Listening to Gordon Brown’s budget speech, as a technology business, the category that he believes holds the key to the UK’s economic future; I’m struck by how far he misses the point or simply prefers not to see it.
The Chancellor speaks extravagantly about the need for 14 million skilled graduates and cutting edge technologies but fails to recognise the problematical link between these and the education required to improve the skills base he predicts we will need by 2020. Throwing more money at the recruitment of 3,000 more science and maths teachers and free 'A' level education for all is good, but does not truly address the fundamental malaise in education that ten years of this government has failed to solve. The British workforce has declining productivity and our record in the generation of science graduates is dismal, it’s going backwards.

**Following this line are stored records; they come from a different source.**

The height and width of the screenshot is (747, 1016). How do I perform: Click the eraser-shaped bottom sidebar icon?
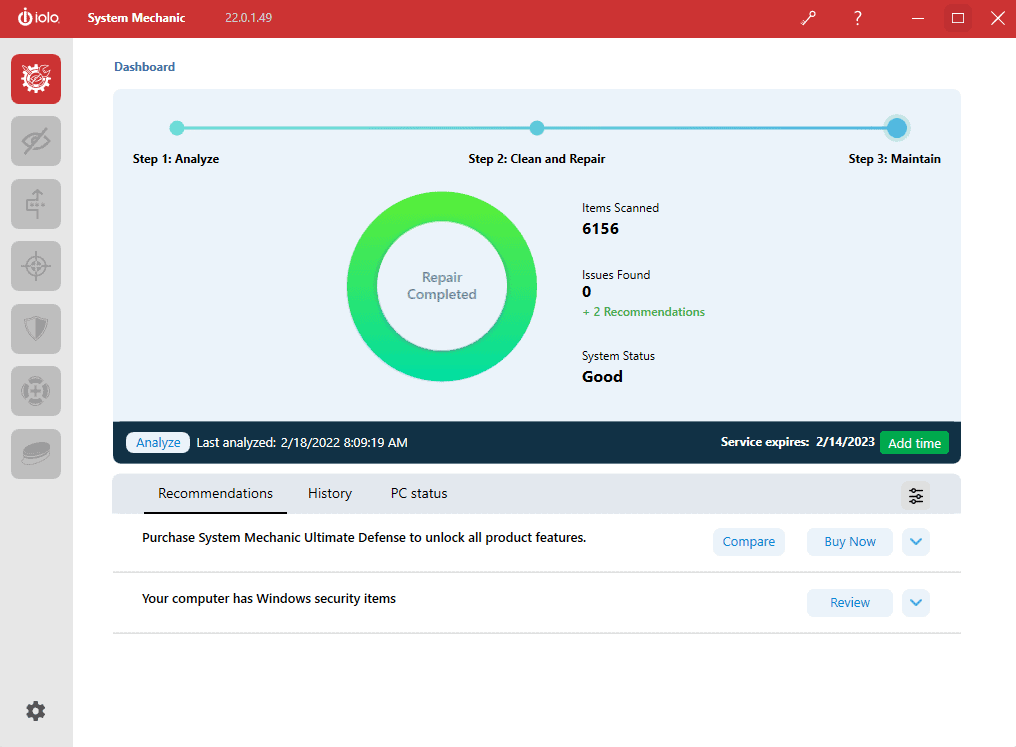[36, 454]
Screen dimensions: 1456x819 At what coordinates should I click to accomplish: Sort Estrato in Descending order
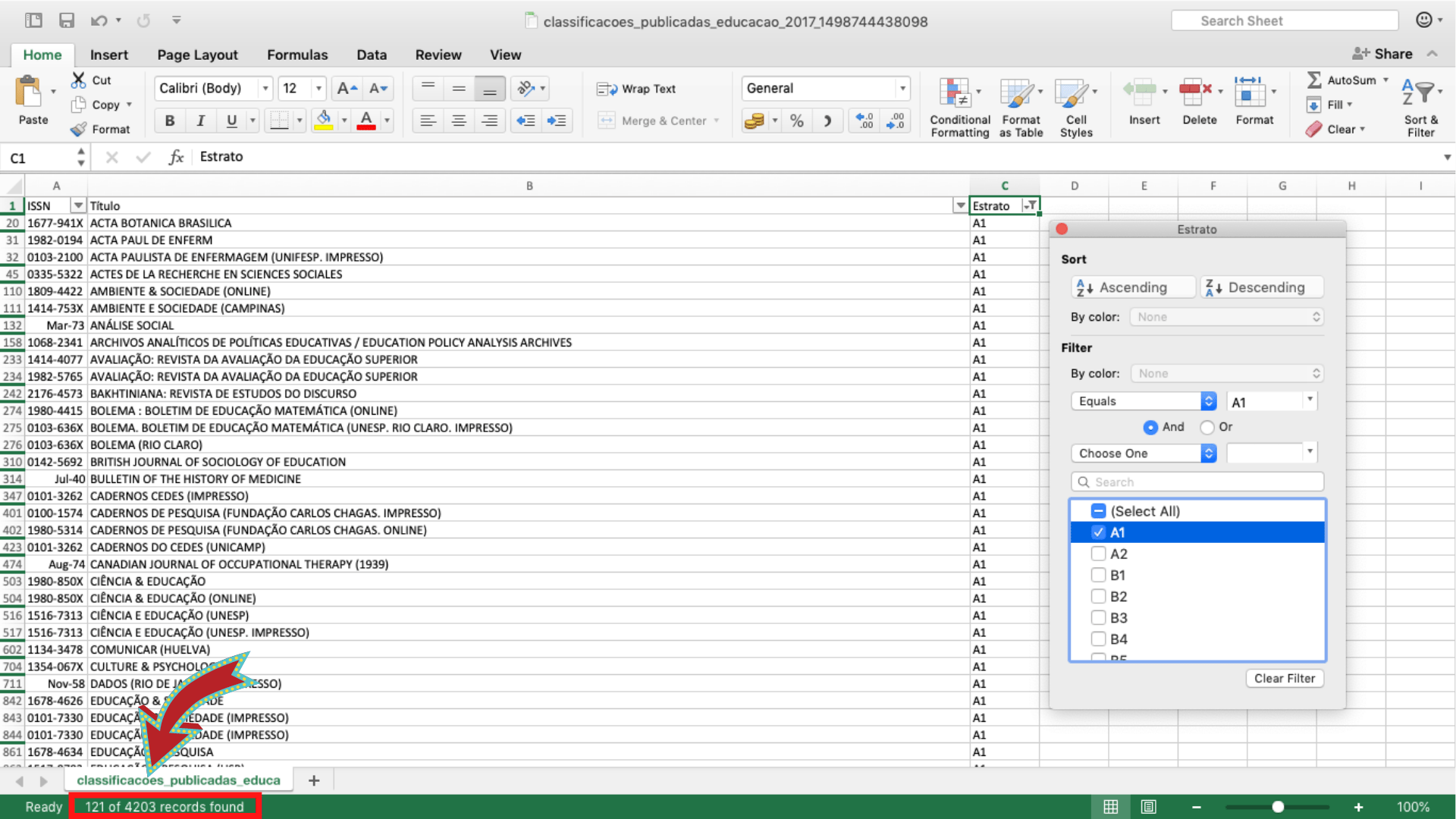click(x=1261, y=287)
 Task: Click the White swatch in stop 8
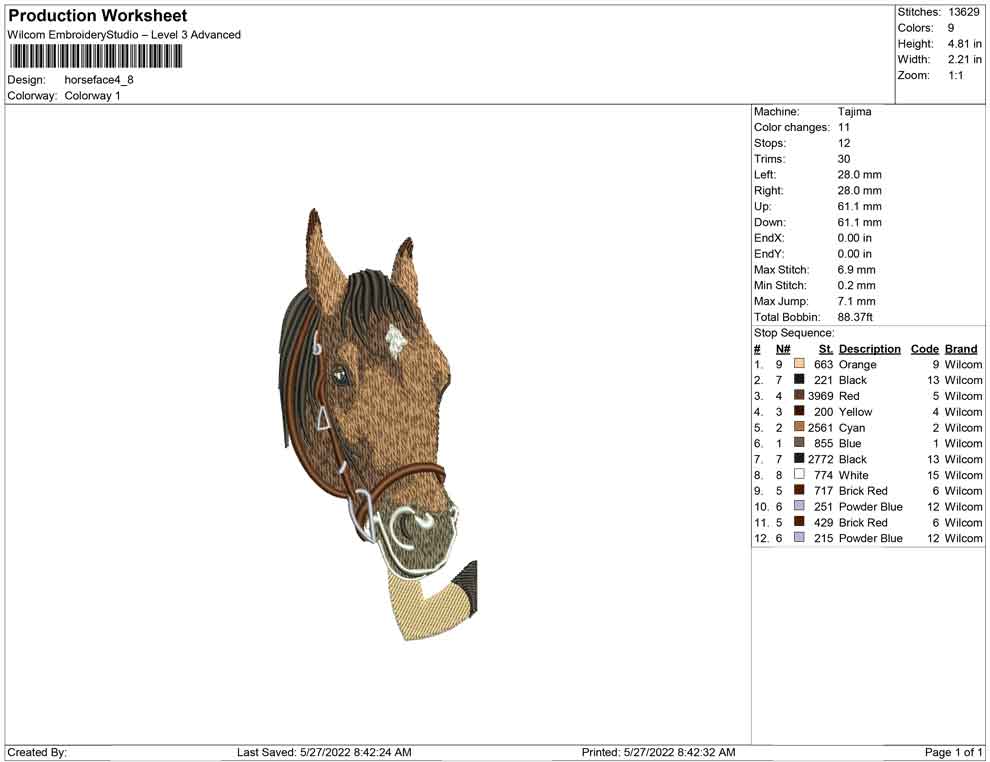pos(799,475)
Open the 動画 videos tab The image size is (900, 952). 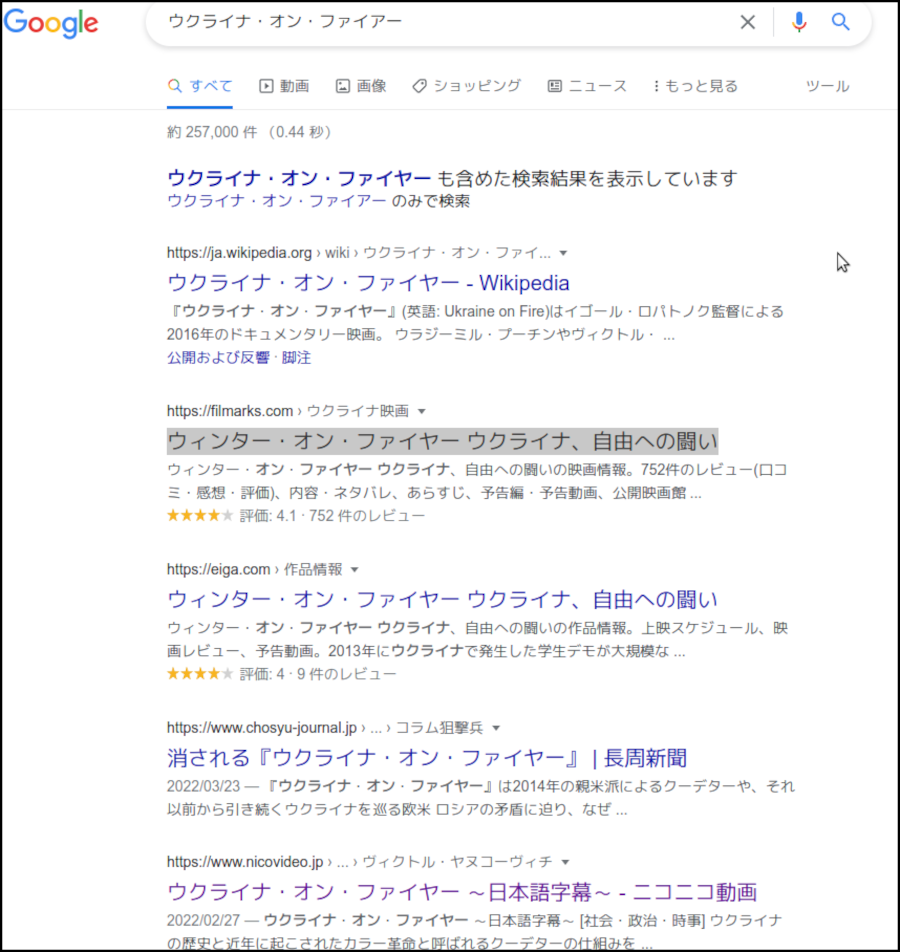tap(284, 86)
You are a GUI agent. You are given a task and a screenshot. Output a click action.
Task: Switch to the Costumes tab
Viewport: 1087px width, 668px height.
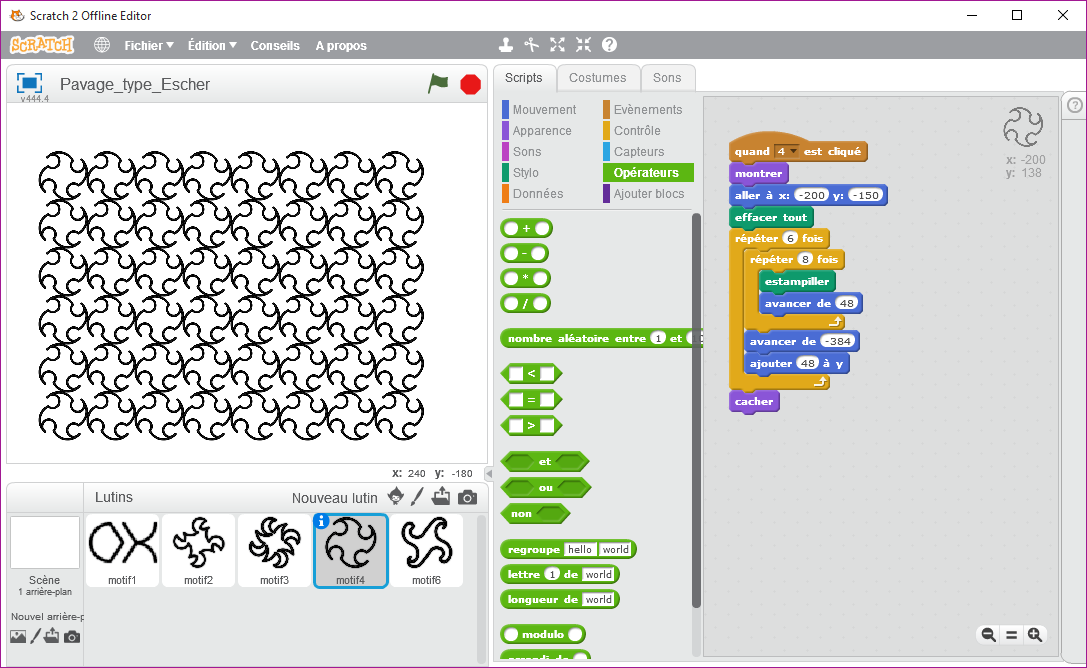tap(597, 78)
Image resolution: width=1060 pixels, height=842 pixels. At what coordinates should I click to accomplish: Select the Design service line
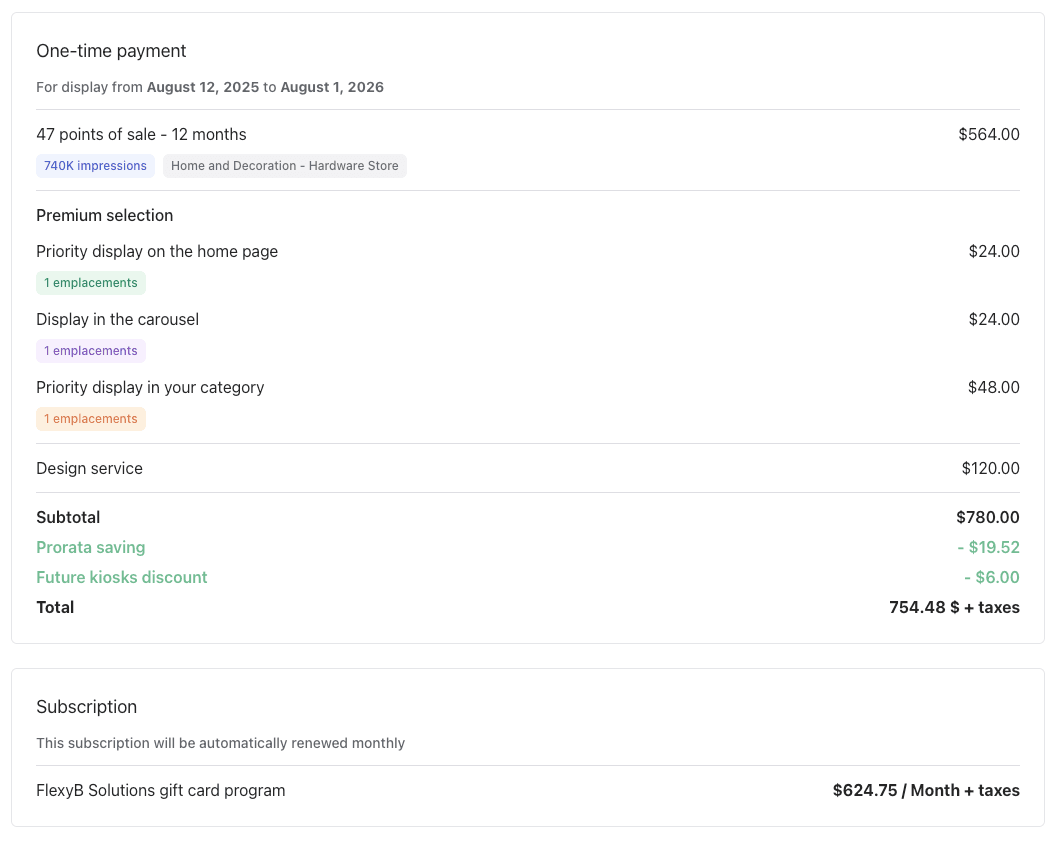(89, 468)
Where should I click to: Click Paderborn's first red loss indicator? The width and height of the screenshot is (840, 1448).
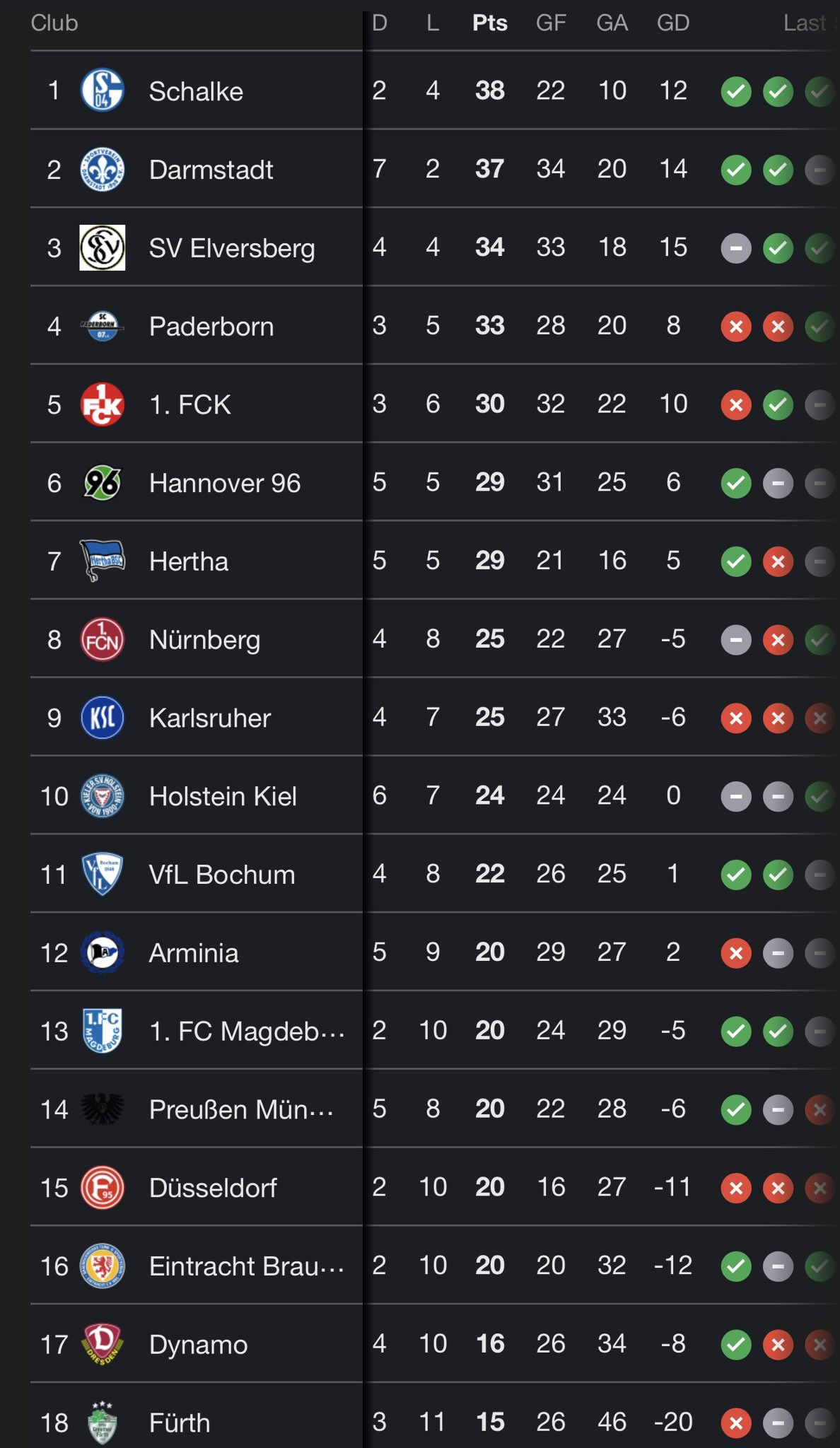(x=735, y=326)
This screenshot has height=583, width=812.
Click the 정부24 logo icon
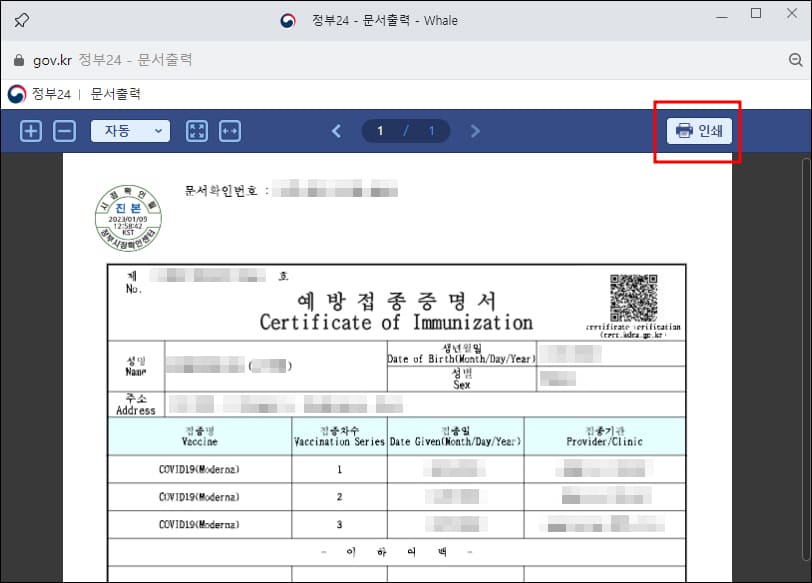point(17,93)
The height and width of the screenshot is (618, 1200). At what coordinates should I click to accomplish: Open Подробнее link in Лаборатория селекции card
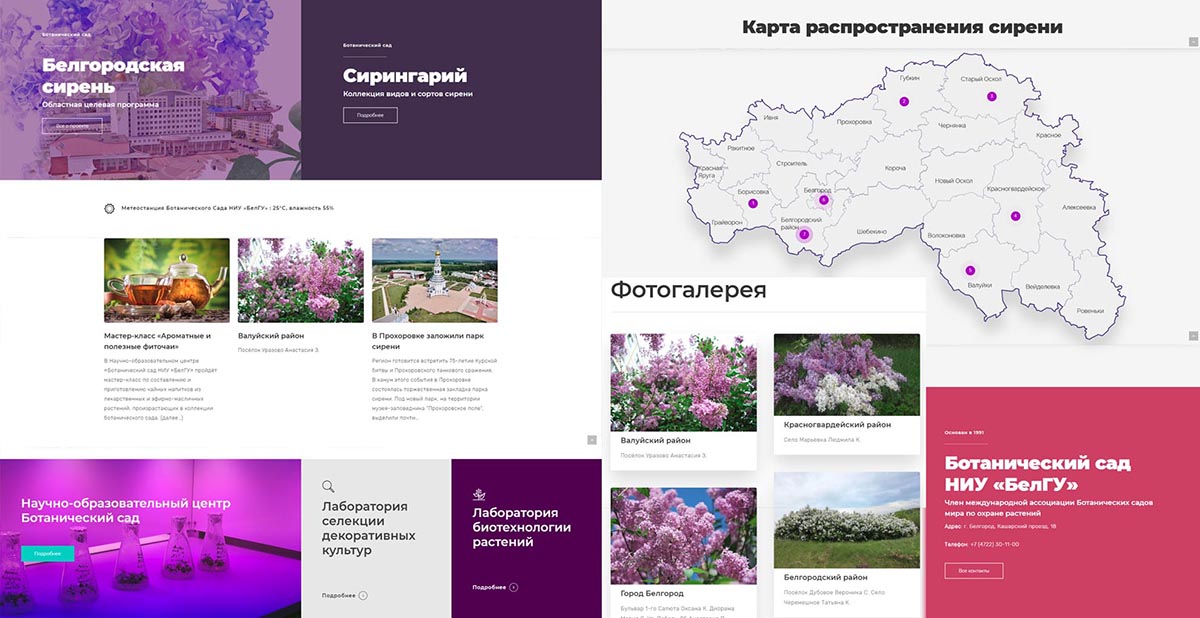[x=344, y=595]
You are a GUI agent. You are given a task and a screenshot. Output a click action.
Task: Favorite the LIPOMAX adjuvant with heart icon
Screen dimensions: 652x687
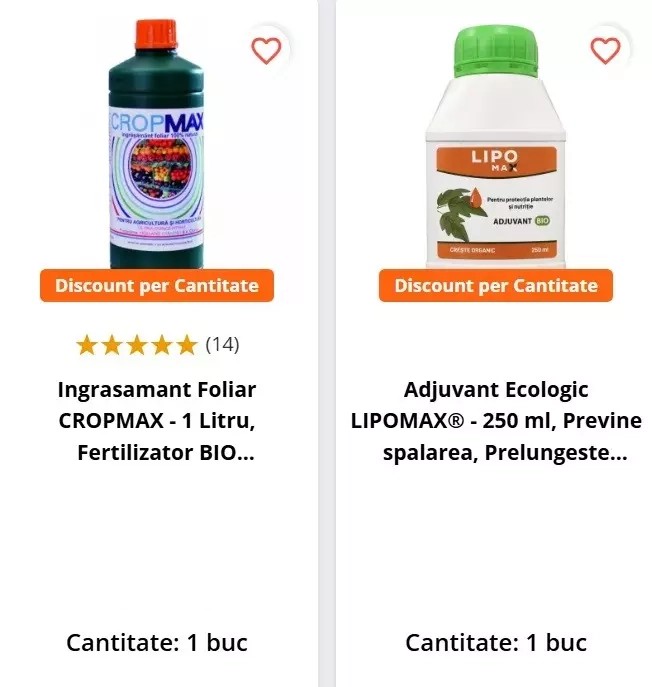point(606,50)
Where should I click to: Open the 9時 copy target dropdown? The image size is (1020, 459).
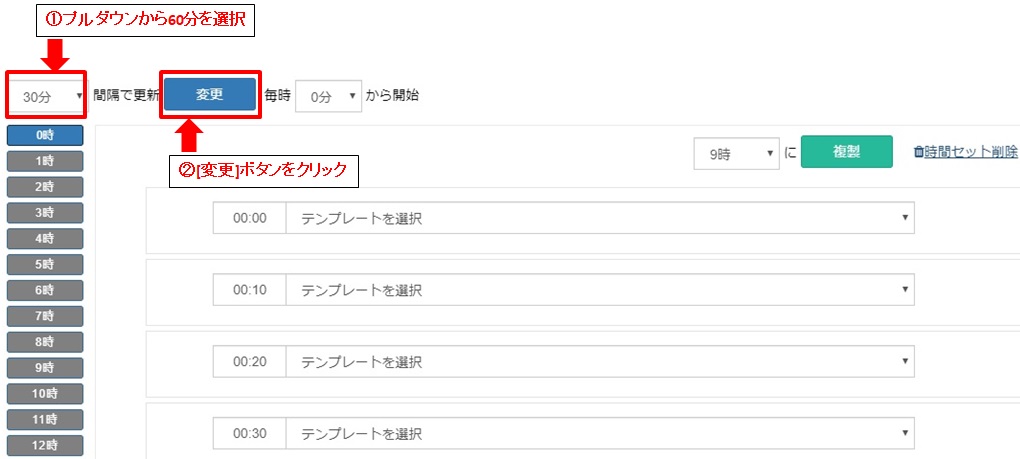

Not only does Britain need a skilled workforce for the future but it needs a flexible and competitive one as well and writing from the position of having built-up a successful company, The Research Group, from scratch, in the eighties and nineties, I can say with some confidence that the barriers to doing the same again today are too great, in the shape of a small mountain of employers legislation and associated red-tape. In other words, government is making it more difficult to create the entrepreneurial business environment that it tells us we need.
But here’s the bad news. 4p on a bottle of wine, 1p on beer, 9p on fags but at least the inheritance tax threshold is raised to £325,000 if you are thinking of shuffling off this year. Gordon Bdid not mention the fact that this Budget adds £5.5bn to Britain’s tax bill – already the highest ever – over three years. Of this £5.5bn, £4.8bn was not even contained in the Budget measures announced today.
If you have a “gas-guzzling car” you are going to wish you didn’t but there is a new low rate of road tax for fuel and emission efficient cars of £0.
So nothing that I can see that is unusually dramatic and no mention of the health service, which would be embarrasing but as I write, beyond a commitment to keep public spending high on a year by year basis, which would be fine, if we could see any true signs of a return on investment for what has been squandered over the last decade on the NHS, education, crime and everything else we’re all concerned about.
Oh, and a final piece of good news, VAT has been slashed on condoms - it's true - so we should all go out and celebrate!
At the next budget, I’m guessing that Gordon will be Prime Minister.